0
votes

I'm trying to understand how to structure keys so that data stored in the GAE NDB Datastore scales horizontally. To take a specific scenario, I'd like to ensure that in a multi-tenant application, tenant data is partitioned in such a way that there are no hot points as the number of tenants grows.

Given a simple model like

class Tenant(ndb.Model):
   name      = ndb.StringProperty  (required = True,  indexed = True)
   timestamp = ndb.DateTimeProperty(required = True,  indexed = True)
   tags      = ndb.StringProperty  (repeated = True,  indexed = True)
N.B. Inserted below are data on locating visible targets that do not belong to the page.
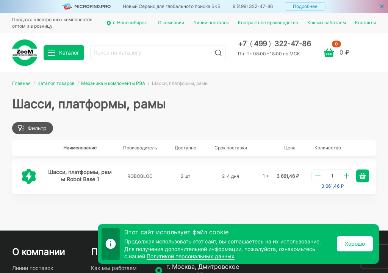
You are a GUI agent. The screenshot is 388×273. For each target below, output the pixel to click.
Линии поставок (211, 22)
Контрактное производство (268, 22)
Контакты (365, 22)
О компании (171, 22)
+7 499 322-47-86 (274, 43)
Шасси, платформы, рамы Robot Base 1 (80, 176)
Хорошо (355, 243)
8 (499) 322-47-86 (253, 6)
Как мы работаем (326, 22)
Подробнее (305, 6)
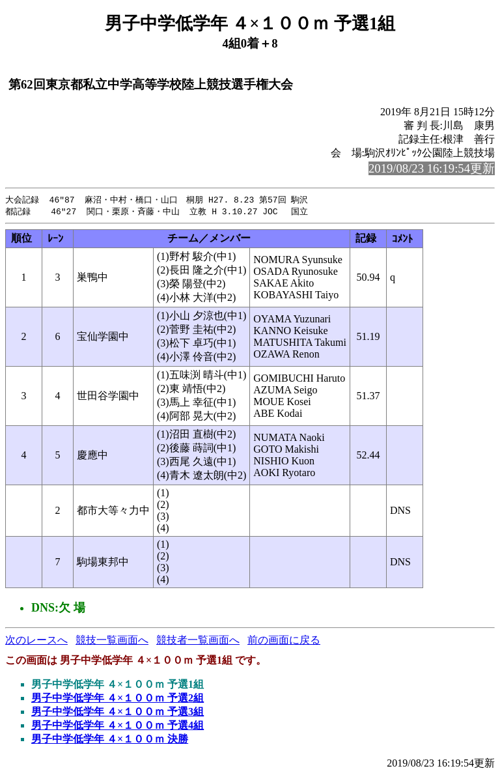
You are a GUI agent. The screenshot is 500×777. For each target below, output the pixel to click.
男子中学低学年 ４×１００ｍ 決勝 (109, 740)
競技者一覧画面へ (198, 641)
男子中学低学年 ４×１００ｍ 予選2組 (117, 699)
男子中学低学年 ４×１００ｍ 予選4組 (117, 726)
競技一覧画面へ (112, 641)
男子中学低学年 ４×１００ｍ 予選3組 (117, 712)
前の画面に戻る (283, 641)
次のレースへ (36, 641)
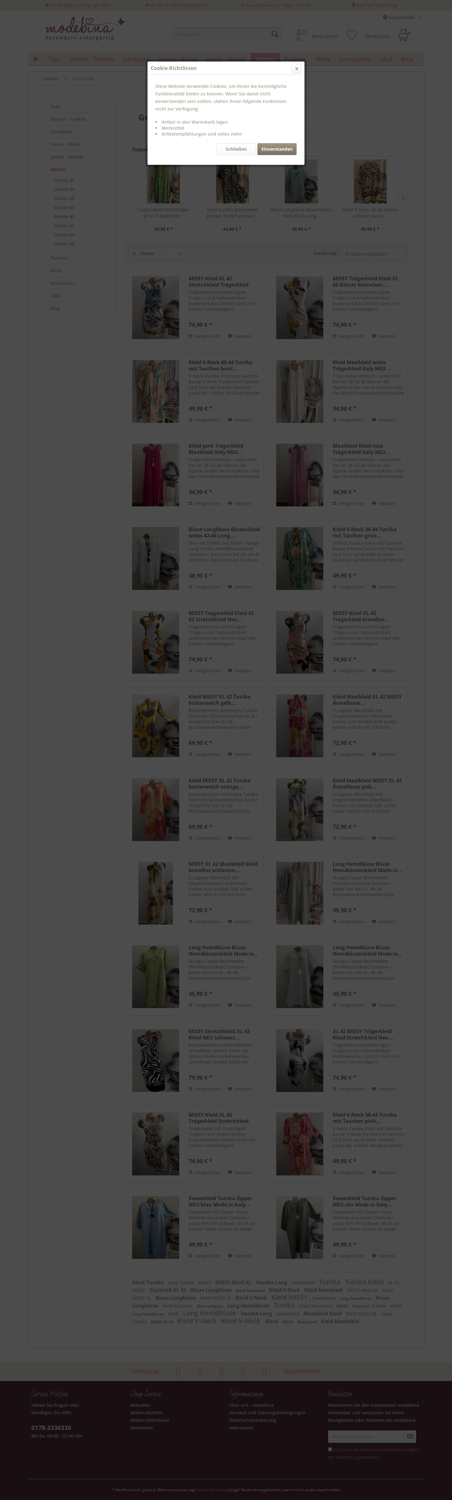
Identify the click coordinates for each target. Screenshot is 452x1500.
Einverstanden (277, 149)
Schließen (236, 149)
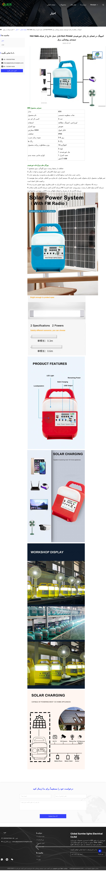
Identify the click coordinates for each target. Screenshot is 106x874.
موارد (2, 44)
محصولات (63, 5)
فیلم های (73, 5)
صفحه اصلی (51, 5)
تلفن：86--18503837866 (9, 838)
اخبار (17, 29)
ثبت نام (100, 854)
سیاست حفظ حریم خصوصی (60, 868)
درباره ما (83, 5)
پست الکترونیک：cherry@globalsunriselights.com (16, 841)
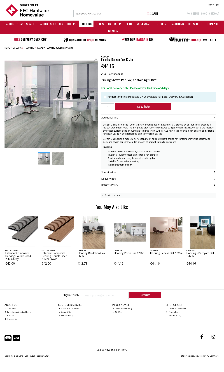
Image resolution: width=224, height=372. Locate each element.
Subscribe (145, 295)
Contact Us (11, 319)
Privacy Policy (173, 312)
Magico (191, 356)
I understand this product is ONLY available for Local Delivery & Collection (150, 96)
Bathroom (114, 24)
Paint (129, 24)
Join (217, 4)
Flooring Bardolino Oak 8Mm (91, 254)
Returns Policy (66, 315)
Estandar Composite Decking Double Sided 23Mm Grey (18, 256)
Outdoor (160, 24)
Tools (100, 24)
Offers (71, 24)
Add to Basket (143, 106)
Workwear (144, 24)
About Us (10, 308)
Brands (113, 30)
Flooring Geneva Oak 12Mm (166, 253)
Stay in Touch (71, 295)
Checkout (214, 13)
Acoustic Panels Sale (20, 24)
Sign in (211, 4)
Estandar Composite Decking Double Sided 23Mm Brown (54, 256)
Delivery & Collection (69, 308)
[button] (95, 60)
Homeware (213, 24)
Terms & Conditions (176, 308)
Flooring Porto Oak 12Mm (129, 253)
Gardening (177, 24)
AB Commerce (213, 356)
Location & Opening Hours (18, 312)
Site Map (117, 312)
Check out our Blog (122, 308)
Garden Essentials (51, 24)
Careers (9, 315)
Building (86, 24)
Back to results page (114, 195)
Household (195, 24)
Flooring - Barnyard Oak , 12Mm (201, 254)
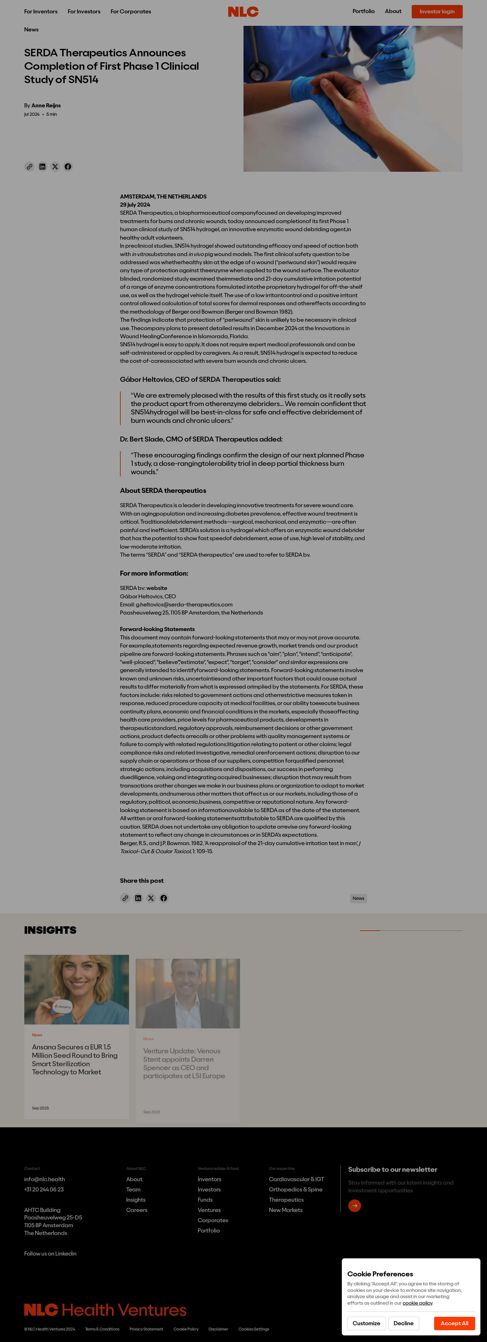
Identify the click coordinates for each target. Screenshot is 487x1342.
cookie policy (417, 1303)
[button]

Do we have control over how the data is partitioned across storage nodes without overlap (as much as possible)?

2
If you are developing a multitenant application you should also consider using namespaces to partition the data from the application point of view - ie no bugs in queries leaking information. This has not about datastore scaling though. The other answers cover the datastore scaling.Tim Hoffman
Thanks for the tip - did not know thatkarthitect

2 Answers

2
votes

You don't have much control over it, but a few tips for scaling as related to high-replication data store and sharding:

  • Don't use monotonically increasing keys and don't insert in alphabetical order
  • Don't add indexes unless you actually need to query on them. Find ways of consolidating indexes that can be covered by a more broad index
  • Pick a predictable key if you can in your app so that when you need to, you can get the data by key instead of issuing a much for expensive search query. The difference is dramatic.

The general key is to avoid too much write contention and doing things that will break the sharding optimizations built-in. I'd be more worried about contention on things like counters and individual records than how the data is split up internally by shard as you can do more about the former than the latter.

I think you'd find this and this quite interesting. They relate to keys and the "hot tablet" issue. Don't over optimize. Worst case you can migrate your data with a map/reduce job or two, however it's still important to understand these issues to avoid something stupid from the start.

0
votes

Datastore does it automatically. You should trust in Google to manage this supremely well.